Brief – Where the line containing "The height and width of the screenshot is (417, 559)." appears, end the copy there, keeping that line; start from the first line of the entries, copy exactly, and omit pictures.

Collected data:
----

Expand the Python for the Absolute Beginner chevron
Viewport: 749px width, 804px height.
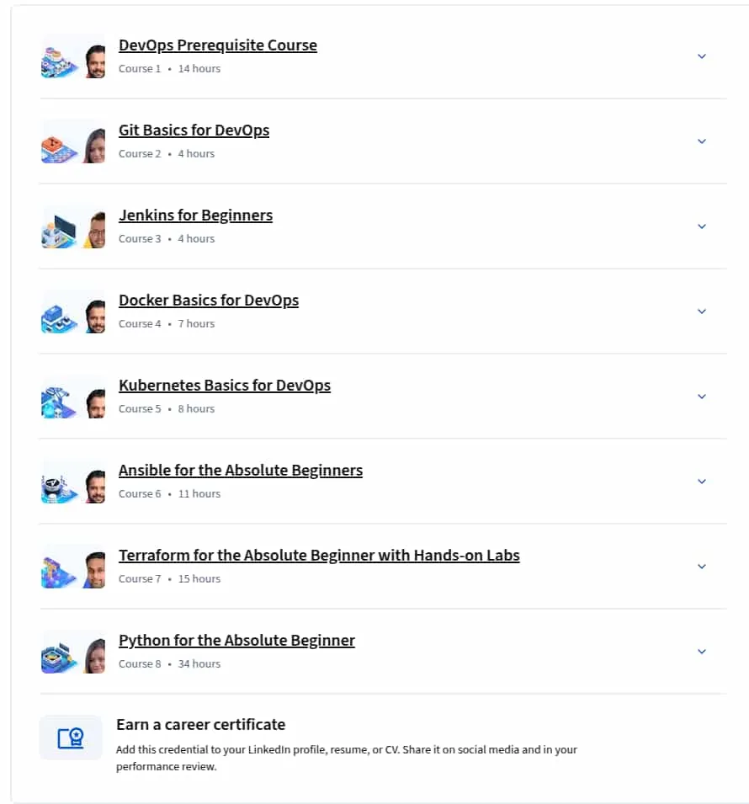tap(702, 652)
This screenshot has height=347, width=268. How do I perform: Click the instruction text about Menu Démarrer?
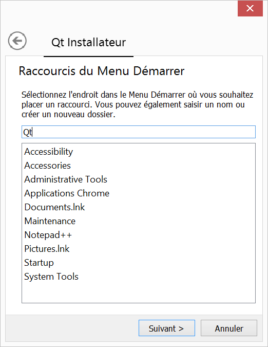pos(137,104)
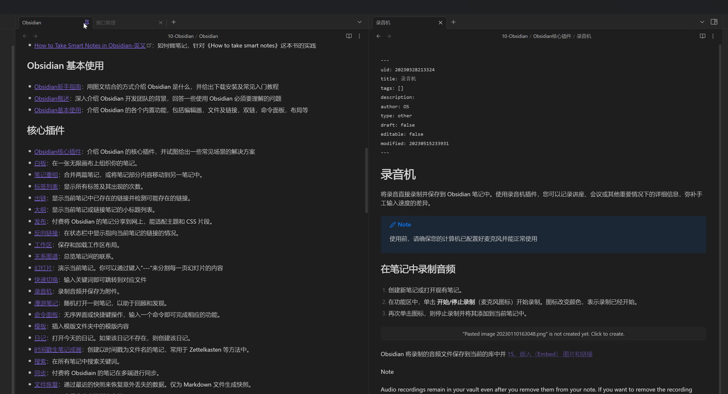
Task: Toggle reading view on the Obsidian note
Action: [349, 36]
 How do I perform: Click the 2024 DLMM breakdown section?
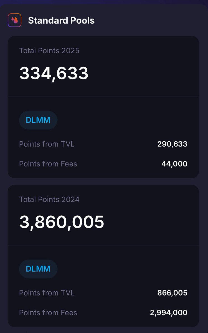pyautogui.click(x=103, y=286)
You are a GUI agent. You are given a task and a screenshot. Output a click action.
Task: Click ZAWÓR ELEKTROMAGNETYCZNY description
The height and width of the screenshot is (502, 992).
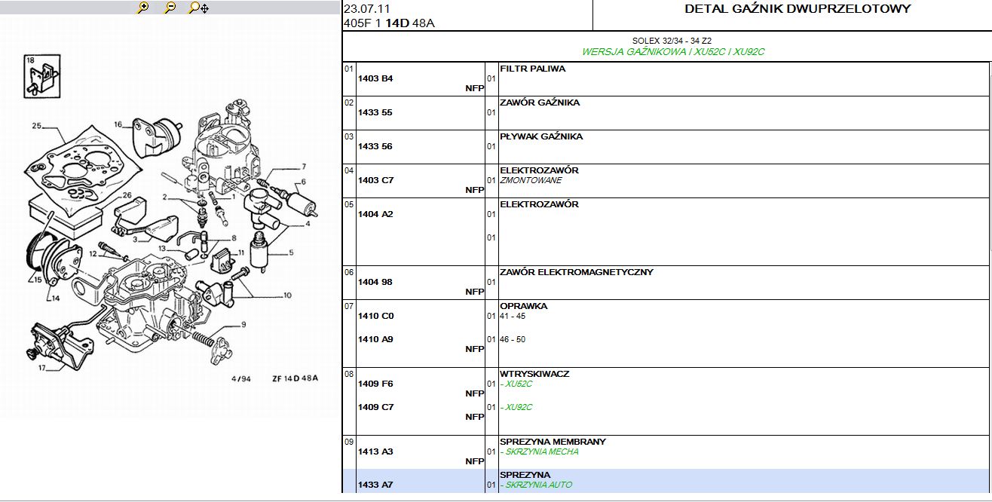point(576,272)
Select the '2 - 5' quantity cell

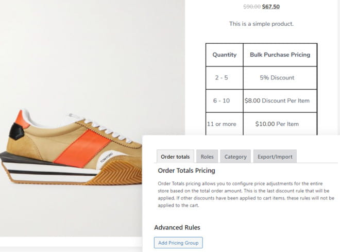224,78
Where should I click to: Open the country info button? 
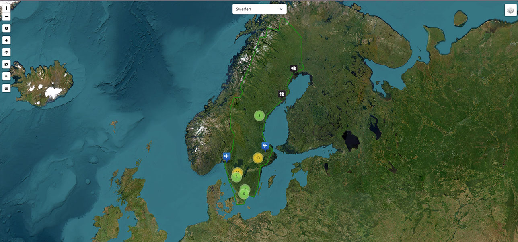pyautogui.click(x=6, y=29)
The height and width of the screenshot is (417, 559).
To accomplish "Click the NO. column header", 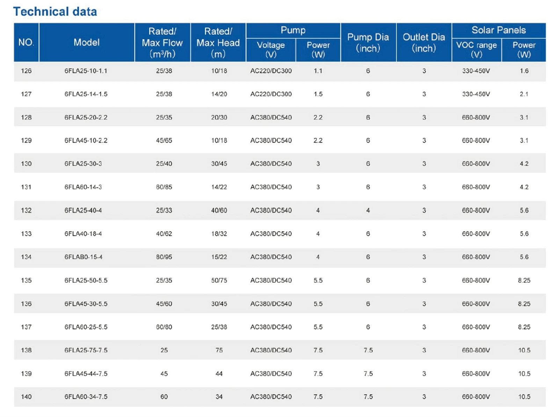I will click(x=26, y=42).
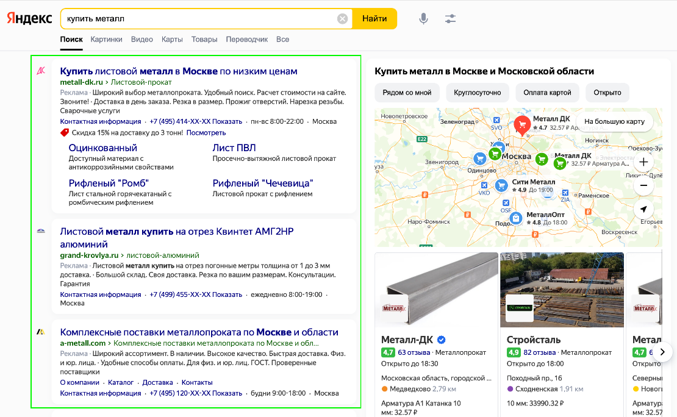This screenshot has width=677, height=417.
Task: Expand the organizations carousel with the right arrow
Action: (664, 351)

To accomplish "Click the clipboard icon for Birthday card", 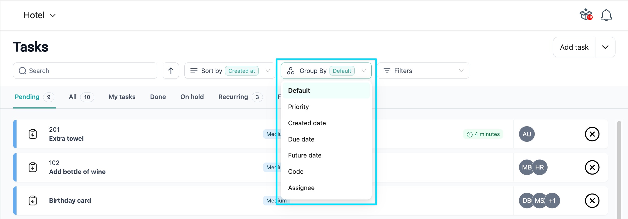I will pyautogui.click(x=33, y=201).
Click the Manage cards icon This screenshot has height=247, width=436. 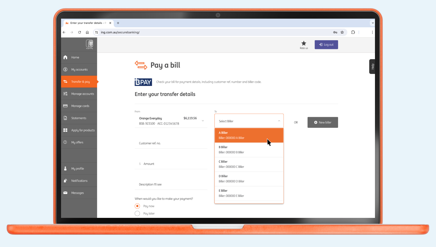[x=65, y=106]
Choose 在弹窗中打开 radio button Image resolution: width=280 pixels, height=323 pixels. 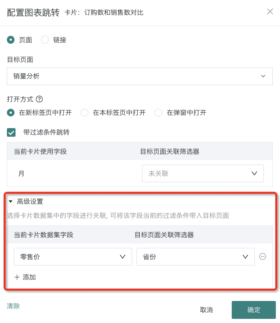[x=158, y=113]
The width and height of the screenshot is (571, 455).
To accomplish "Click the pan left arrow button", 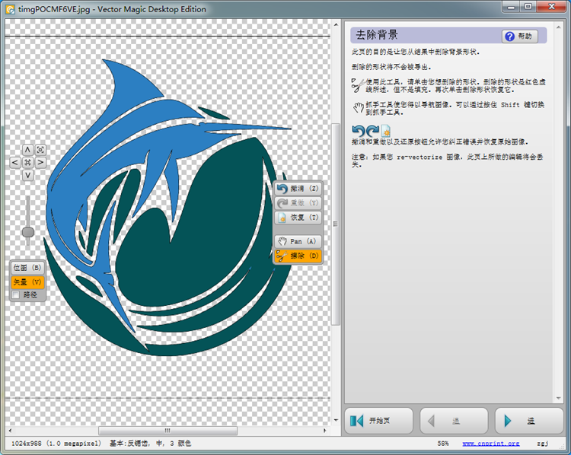I will pos(15,162).
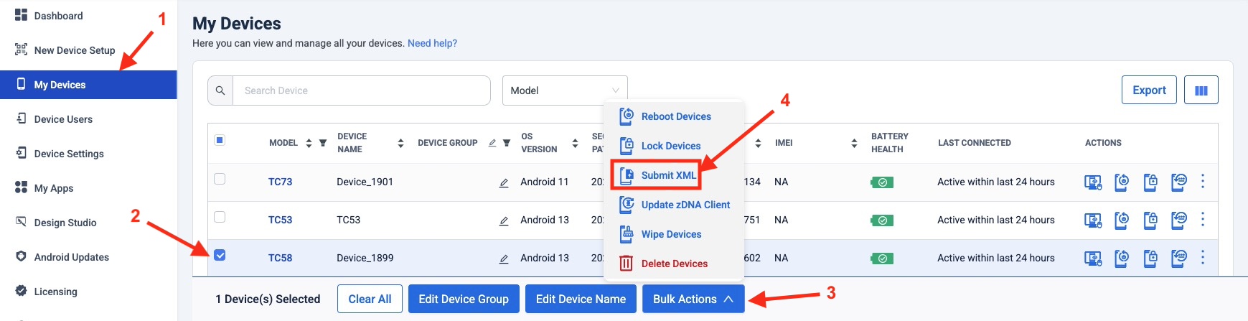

----

Exercise answer –
Expand the Python for the Absolute Beginner chevron
Viewport: 749px width, 804px height.
tap(702, 652)
This screenshot has height=347, width=268. How do I perform: Click the instruction text about Menu Démarrer?
pos(137,104)
Task: Toggle reading view on the Obsidian note
Action: [349, 36]
 How do I perform: Click the 2024 DLMM breakdown section?
pyautogui.click(x=103, y=286)
You are a GUI agent. You are given a task and a screenshot. Output a click action.
Task: Click ZAWÓR ELEKTROMAGNETYCZNY description
The height and width of the screenshot is (502, 992).
point(576,272)
Select the '2 - 5' quantity cell

224,78
Where should I click to: Open the country info button? 
pyautogui.click(x=6, y=29)
The height and width of the screenshot is (417, 559).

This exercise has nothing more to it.